Sembra un po’ di tornare alla purezza del cinema primitivo con Petite maman, il nuovo film di Céline Sciamma presentato ad Alice nella città durante la Festa del cinema di Roma e in uscita oggi – 21 ottobre – nelle sale (prima di approdare sulla piattaforma Mubi). Perché in questo piccolo e infantile film il valore dell’inquadratura sembra di nuovo assumere quella forza essenziale che aveva quando le parole al cinema non c’erano ancora.
Il film racconta la storia di Nelly, una bambina che torna nella casa della nonna il giorno dopo la sua morte, per aiutare la mamma e il papà a svuotarla prima della vendita. Giocando nel bosco adiacente scopre una bambina vicina di casa, identica a lei, che le permette di fare un viaggio nel passato.
Sciamma, anche sceneggiatrice, realizza questa piccola (durata inferiore ai 75 minuti) fiaba sentimentale guardando alla delicatezza dei film dello Studio Ghibli (Pioggia di ricordi, Il mio vicino Totoro) e al cinema ad altezza bambino, affidandosi a un modo immediato e asciutto di raccontare la magia e la scoperta dell’impossibile.
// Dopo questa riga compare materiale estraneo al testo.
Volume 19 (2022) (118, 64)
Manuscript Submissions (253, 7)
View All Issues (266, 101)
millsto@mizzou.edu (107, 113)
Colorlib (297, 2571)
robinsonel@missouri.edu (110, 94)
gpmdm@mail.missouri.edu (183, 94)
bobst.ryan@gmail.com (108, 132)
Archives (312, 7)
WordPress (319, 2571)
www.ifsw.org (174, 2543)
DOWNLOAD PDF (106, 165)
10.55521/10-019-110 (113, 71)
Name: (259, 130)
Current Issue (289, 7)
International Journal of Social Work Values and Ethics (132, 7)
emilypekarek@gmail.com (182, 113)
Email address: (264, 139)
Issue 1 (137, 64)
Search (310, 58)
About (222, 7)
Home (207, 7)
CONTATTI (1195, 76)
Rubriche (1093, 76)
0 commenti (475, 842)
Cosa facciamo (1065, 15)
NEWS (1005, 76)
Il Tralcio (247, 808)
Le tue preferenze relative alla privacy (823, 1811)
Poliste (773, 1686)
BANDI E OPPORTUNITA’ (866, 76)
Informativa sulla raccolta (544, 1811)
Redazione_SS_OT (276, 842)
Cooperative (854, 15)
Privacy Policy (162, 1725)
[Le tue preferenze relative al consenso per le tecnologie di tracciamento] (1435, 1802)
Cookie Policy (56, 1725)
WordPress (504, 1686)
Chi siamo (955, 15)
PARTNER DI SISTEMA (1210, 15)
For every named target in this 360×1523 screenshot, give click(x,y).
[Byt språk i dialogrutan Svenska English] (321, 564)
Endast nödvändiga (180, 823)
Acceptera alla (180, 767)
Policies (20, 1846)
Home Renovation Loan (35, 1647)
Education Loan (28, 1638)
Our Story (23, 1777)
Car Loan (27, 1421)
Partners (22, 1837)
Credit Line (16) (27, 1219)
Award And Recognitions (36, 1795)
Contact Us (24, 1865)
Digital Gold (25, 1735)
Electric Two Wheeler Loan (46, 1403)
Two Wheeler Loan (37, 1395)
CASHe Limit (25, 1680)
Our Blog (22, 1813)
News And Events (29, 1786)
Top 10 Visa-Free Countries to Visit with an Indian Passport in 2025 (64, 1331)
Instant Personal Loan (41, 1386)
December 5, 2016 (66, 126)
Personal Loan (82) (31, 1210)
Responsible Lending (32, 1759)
Come ogni fiaba, Petite Maman è fatto di case e soglie, luoghi da abitare o disabitati che nascondono fantasmi, porte e sentieri nascosti che conducono altrove nel tempo o nello spazio, e in questa costruzione fantastica c’è dentro il viaggio nei sentimenti e nelle paure non dette di tre donne. Per fare questo Sciamma non ricorre a effetti narrativi o visivi, semplicemente si affida alla forza dell’immagine e quindi dell’immaginazione.
A cosa servono i colpi di scena quando si hanno a disposizione le inquadrature (e in modo particolare le soggettive, che mostrano ciò che il personaggio e lo spettatore vedono all’unisono), quando la posizione della macchina da presa comunica prima e meglio di una parola? Perché usare un trucco artificiale quando con il montaggio si può costruire un “teletrasporto”? La regista utilizza le immagini per raccontare, ma soprattutto per vedere e capire, nella loro immediatezza fulminea, dando un senso alla composizione delle inquadrature, alla logica degli spazi, ma senza mai far sentire il peso della tecnica e della regia, tramuta tutto questo in veicolo di emozione e comunicazione.
Così il rapporto tra una bimba, la mamma e la nonna, diventa un viaggio intimo sul filo del minimalismo ma in cui ogni singolo elemento ha un suo preciso senso e una sua precisa funzione, in cui l’intera costruzione narrativa diventa uno di quei giochi simbolici – e d’altronde, in francese, recitare si dice jouer, giocare – attraverso cui i bambini scoprono il mondo e loro stessi.
Petite maman, con la sua complessità nascosta, è uno di quei film da studiare se si volesse capire, e insegnare, cos’è la regia cinematografica e cosa fa il/la regista. Senza clamore, con tenerezza.